Besides the added difficulties on her academics, Johnson said she was unprepared for her time on campus to end “so soon” and before she had a chance to properly thank some of her “inspiring” professors.
“It was sad because that Friday (March 13) was my last day to walk on campus and be an LSU Tiger,” she said. “I have a few inspiring professors that I’ve taken multiple times and I wanted to thank them for all they did for me, but I didn’t really get to do that in person.”
Ashlyn Polito, a political science major, also said her discussion-based courses were switched to an online format, which made the last semester much more difficult even though her course load was relatively light with 10 hours. She also had to “double down” on communication with her professors to make up for the lack of face-to-face meetings.
However, the closing of LSU gave Polito a chance to take uninterrupted graduation photos in her cap and gown around campus.
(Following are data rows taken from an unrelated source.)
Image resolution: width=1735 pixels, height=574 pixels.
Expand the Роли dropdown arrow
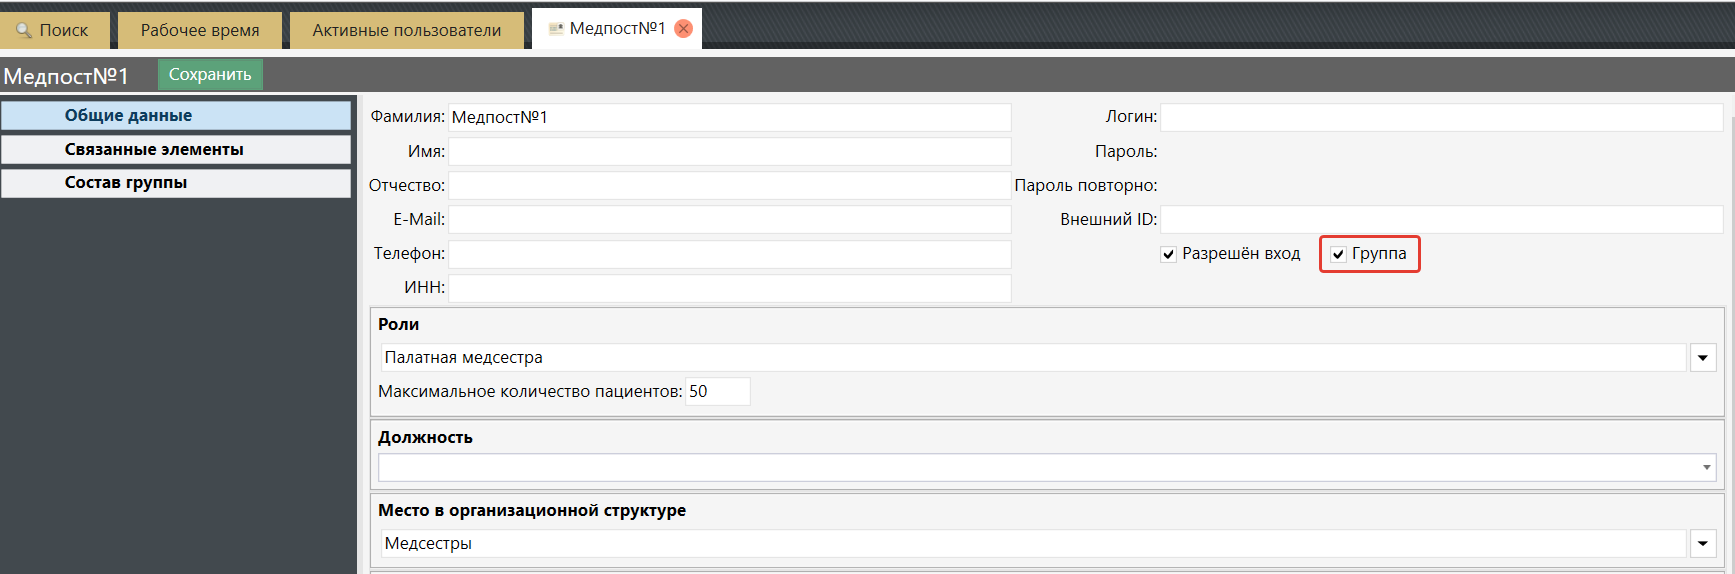pyautogui.click(x=1703, y=358)
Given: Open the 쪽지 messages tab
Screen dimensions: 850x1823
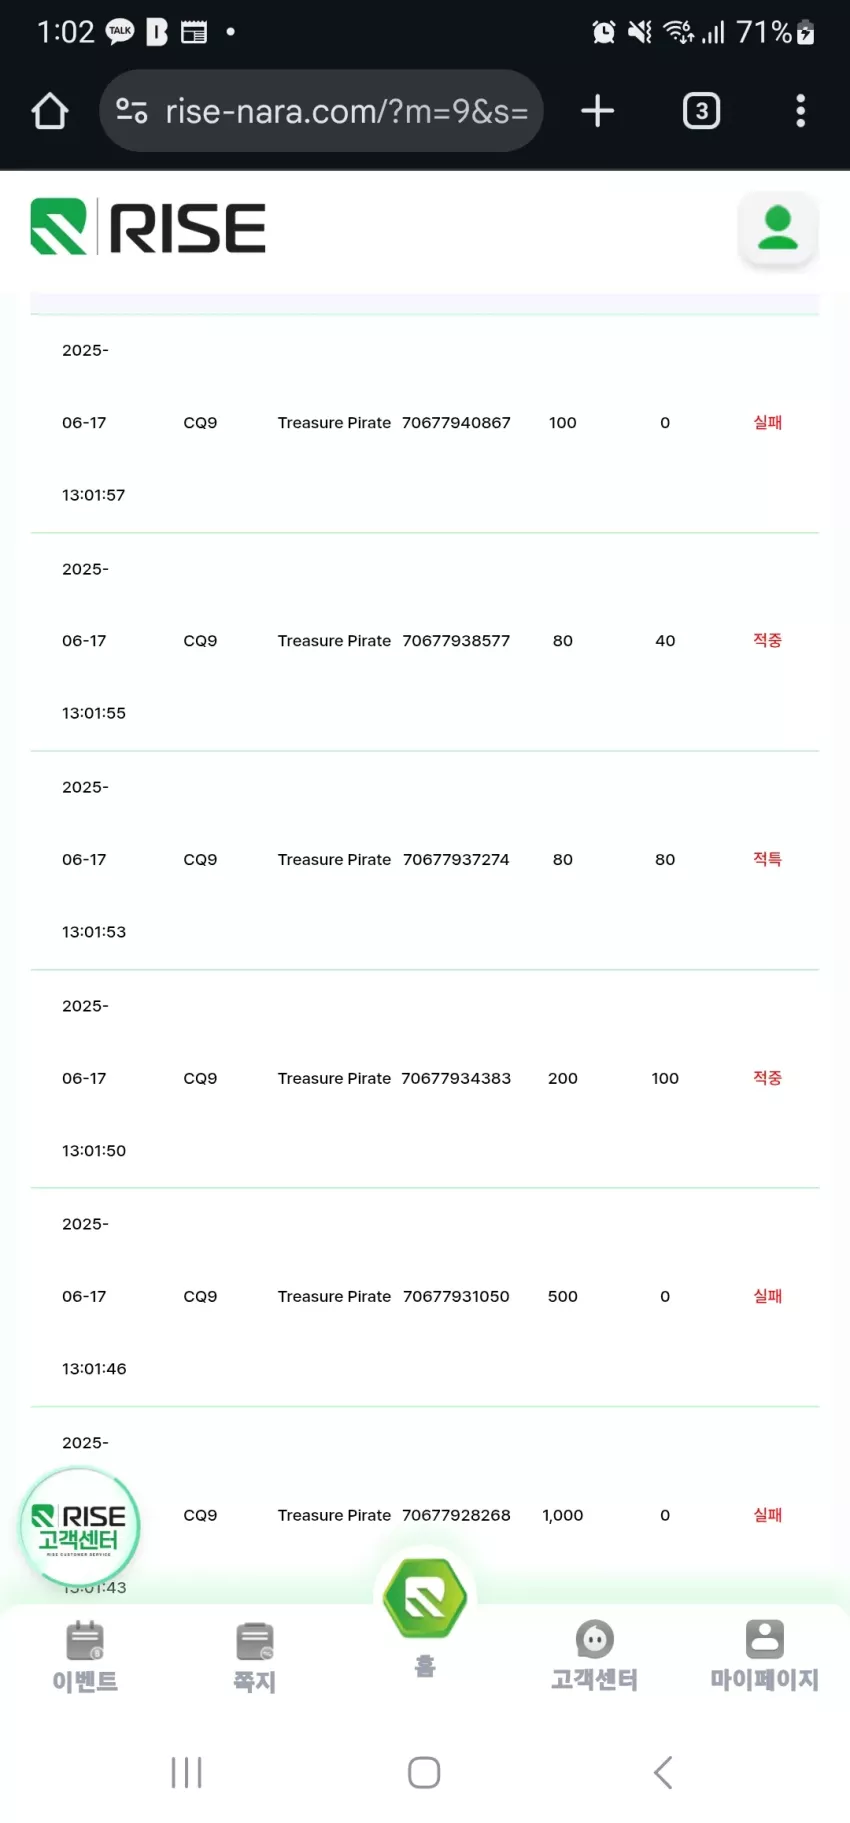Looking at the screenshot, I should (254, 1657).
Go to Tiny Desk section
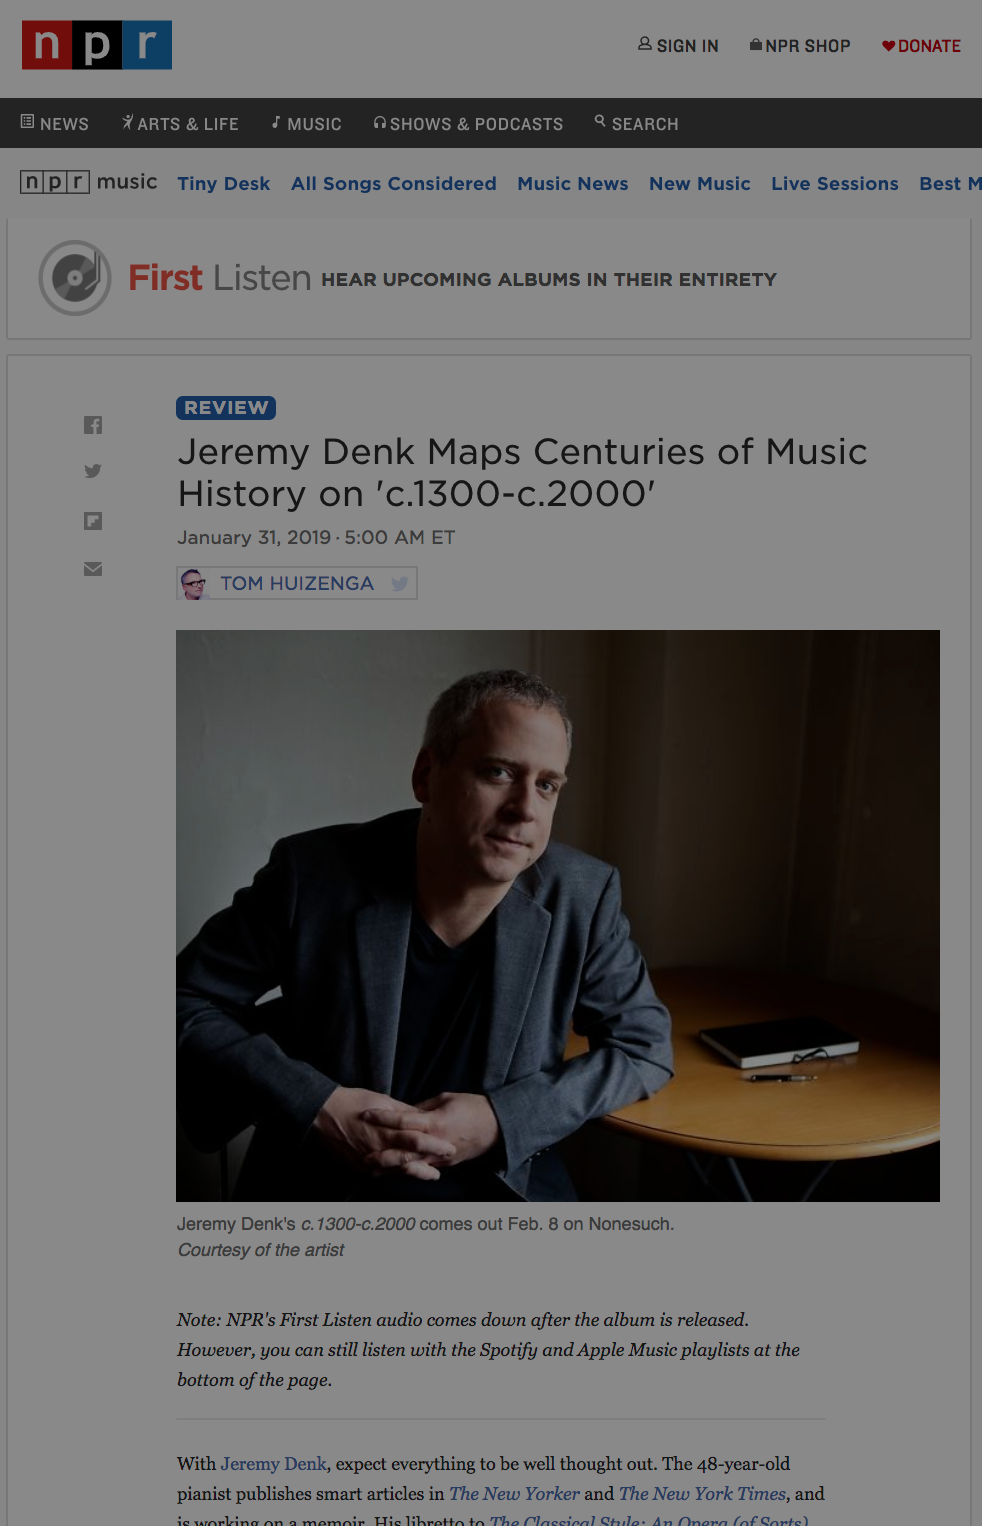The image size is (982, 1526). click(x=224, y=184)
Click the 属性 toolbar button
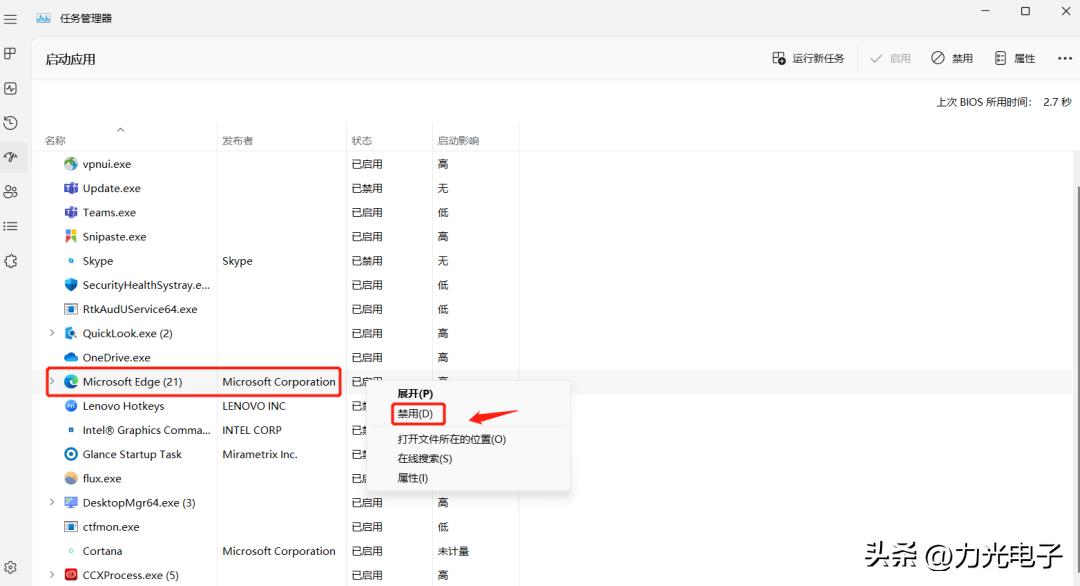The height and width of the screenshot is (586, 1080). (1015, 59)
“No one was on campus, so that worked out pretty well,” she said with a laugh.
Like Means, Polito was also heavily involved with campus life, and what stung her the most was knowing what she’d be forced to miss from her final semester in the Alpha Phi sorority, such as her Senior Tea and her last Formal event.
And that doesn’t include just being able to spend time with her sorority sisters, who she hasn’t seen in months and likely won’t again as they all go their separate ways.
“You have all of your last events and seniors things, and then they all get completely cancelled,” she said. “I totally understand why they had to be cancelled, but it still hurt that they were.”
Polito is set to graduate this spring and begin graduate school in the fall at Texas A&M, but even that is “up in the air” as colleges across the country determine if they’ll resume face-to-face instruction in August and September or continue with virtual learning.
“It’s hard to determine if I have to move to another state like I planned to originally or stay if it’s going to be totally online,” she said. “Everything’s just up in the air.”
Means is facing a similar predicament, having accepted a job in Houston that starts in July but unable to look at apartments in person.
“It’s very difficult to do things virtually that way, so there’s stress knowing that I’m moving in less than two months without actually seeing an apartment,” he said. “But I have a lot to be grateful for.”
For more than 4,300 seniors, the moment they’ve worked four years — and in some cases, longer — for was altered on March 24, when Galligan announced that this year’s spring commencement ceremonies were being cancelled from their traditional format, citing “the safety and well-being of everyone in our LSU community.”
However, LSU is holding a virtual graduation ceremony on Facebook Live starting at 10 a.m. on Friday, May 15. The ceremony will feature remarks from Galligan and LSU alumni as well as performances from Grammy award-winner Lauren Daigle, who will sing the national anthem, and opera star (not to mention LSU alum) Lisette Oropesa, who will lead the LSU Alma Mater.
Along with the virtual ceremony, LSU will honor its 4,347 graduates by displaying all of their names in Tiger Stadium.
Polito isn’t sure if she’ll watch, saying she’s “kind of accepted you’re just getting your diploma in the mail.”
Johnson said she and her parents will be tuning in on Friday, one day before her family and friends come together for a crawfish boil to celebrate her achievement.
Means said he’s “definitely watching” and is planning to get together with “a group of close friends” to watch together. They may even wear their caps and gowns to “enjoy the moment.”
“This one day is something you’ve worked for four years to get to,” he said. “I was really upset at first when they made the decision [to cancel graduation], but again, I think LSU has been very accommodating with that.
“I can’t be too upset because I have a lot to look forward to.”